Gran Colombia Gold 2Q 2019 Net Income Improves Year-on-Year
Toronto, Canada-based Gran Colombia Gold (GCC) – operator of Colombia’s largest underground gold-mine in Antioquia – on August 14 reported second quarter (2Q) 2019 adjusted net income of US$14 million, up from US$8.2 million in 2Q 2018.
Meanwhile, for the first half (1H) 2019, adjusted net income rose to US$27 million, up from US$18.1 million in 1H 2018.
“Improved earnings in the second quarter and first half of 2019 compared with the corresponding periods last year continued to reflect the significant contribution of Segovia [Antioquia] operating performance in 2019 on revenues, total cash costs per ounce, adjusted earnings before interest, taxes, depreciation and amortization (EBITDA) and income from operations,” according to GCC.
“With the recent run up in gold prices, well above the average for the first half of this year, our second half earnings, cash flows and cash balance are poised to benefit from our leverage to gold prices,” added GCC CEO Lombardo Paredes.
“We’ve continued to improve our liquidity in the second quarter, bolstering our mid-year cash position to US$51.3 million, including the net proceeds of the convertible debentures financing completed in April.
“The recently announced high-grade results from our drilling program at Segovia in the first half of 2019, and the work we are doing to identify and prioritize step out and brownfield drilling targets, increase our confidence in the potential to add mineral reserves and extend mine life at our flagship operation.”
GCC raised its annual gold production guidance for 2019 to a range of between 225,000 and 240,000 ounces.
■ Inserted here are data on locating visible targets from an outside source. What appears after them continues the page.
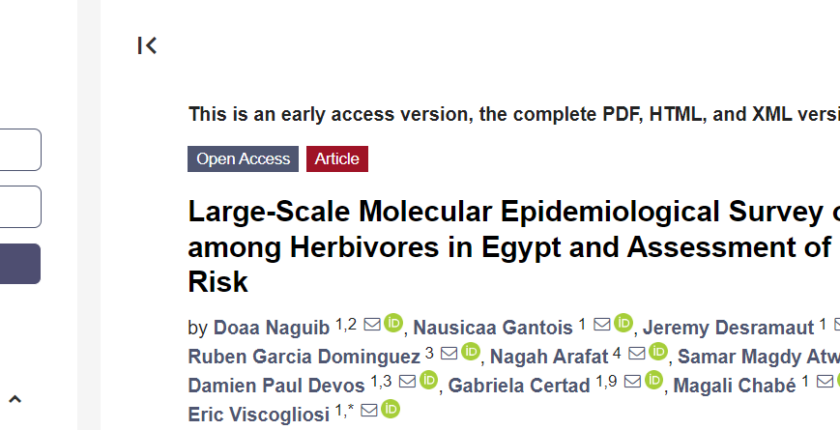Click Ruben Garcia Dominguez's ORCID icon
This screenshot has height=430, width=840.
471,353
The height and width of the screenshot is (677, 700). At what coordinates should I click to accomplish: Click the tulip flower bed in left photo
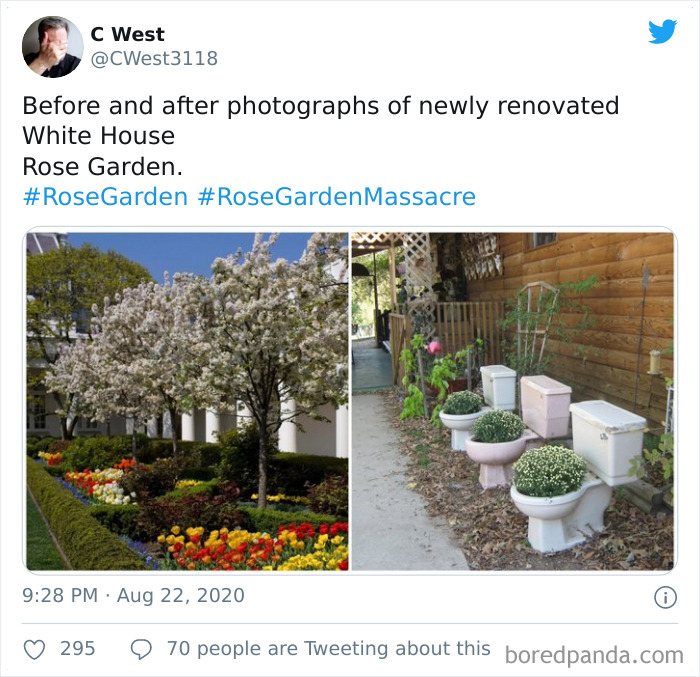(254, 547)
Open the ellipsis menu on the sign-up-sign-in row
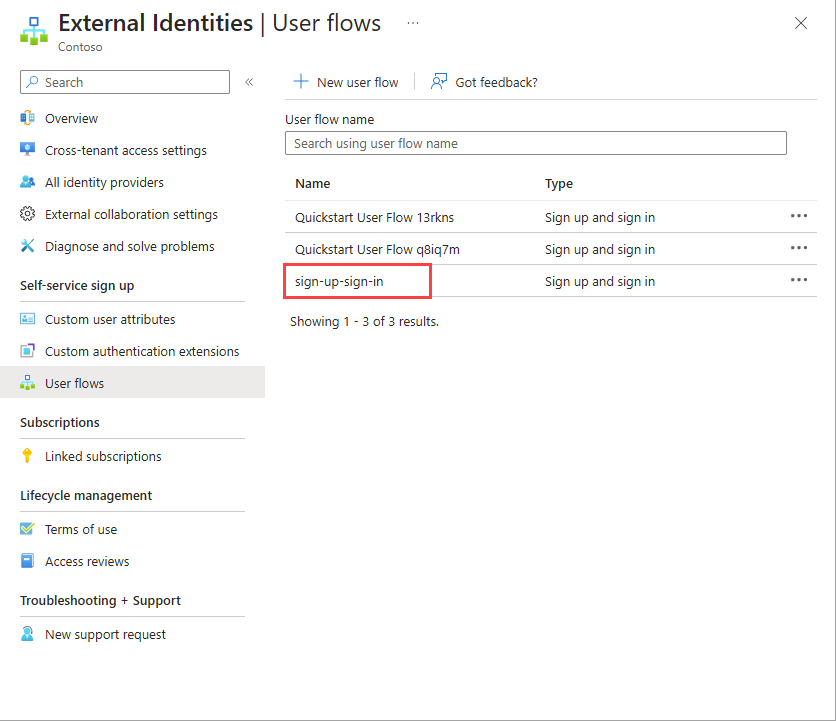 [798, 281]
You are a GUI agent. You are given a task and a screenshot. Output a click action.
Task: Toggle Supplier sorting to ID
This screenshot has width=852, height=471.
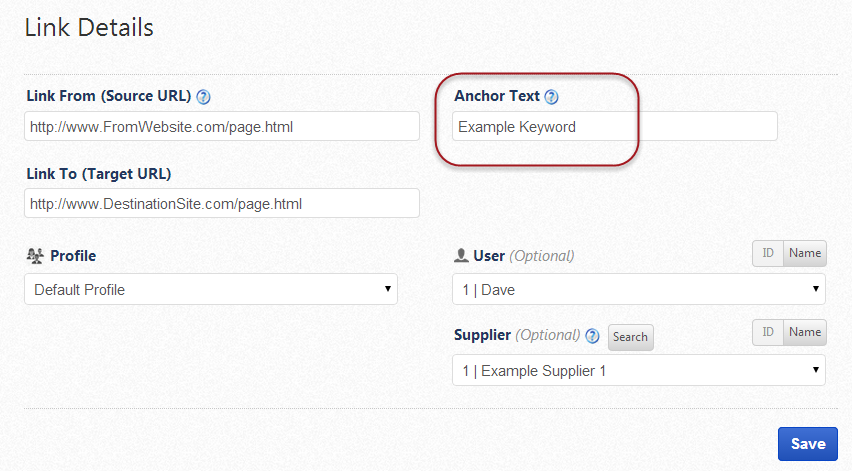pos(768,333)
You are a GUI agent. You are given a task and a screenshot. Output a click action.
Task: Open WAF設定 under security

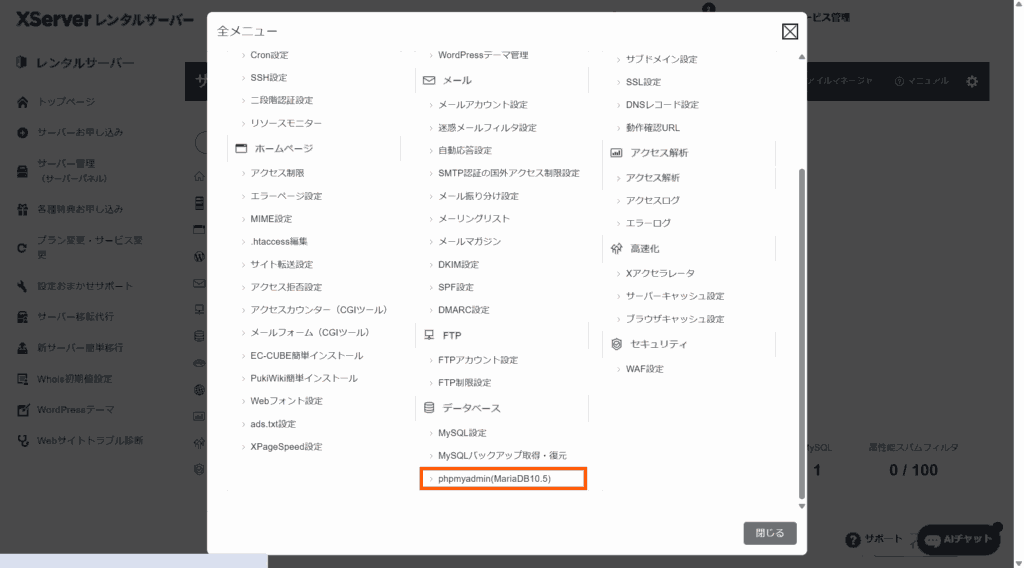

Total gold production of 57,882 ounces in the second quarter of 2019, up 9% over the second quarter last year brought the total for the first half of 2019 to 118,483 ounces, up 12% over the first half last year.
“With another 18,166 ounces produced in July, the company’s trailing 12-months’ gold production at the end of July 2019 now stands at 229,776 ounces, up 5% over 2018’s annual production,” according to GCC.
“Despite a 1% year-over-year decline in spot gold prices to an average of $1,307 per ounce in the first half of 2019, the company reported a $6 per ounce improvement in realized gold prices to an average of $1,296 per ounce in the first half this year.
“This was the result of lower charges in a new refining contract that the company entered into in January 2019 with an international refinery, saving approximately $20 per ounce sold compared with its previous arrangement.
“With the ‘London P.M. Fix’ gold price ranging from a low of $1,390 per ounce to a high of $1,506 per ounce thus far in the third quarter, the company expects to see a significant increase in revenue and operating cash flow in the second half of 2019 compared with the first half of 2019 if spot gold prices remain at the current level.”
Total cash costs per ounce came-in at $655 per ounce in 2Q 2019, down from $696 per ounce in the 2Q 2018, bringing the average for the first half of 2019 to $638 per ounce, down from $683 per ounce in the first half last year.
Adjusted EBITDA rose 25% year-on-year to US$33.2 million, bringing the total for the first half of 2019 to $68.5 million, up 27% over the first half last year.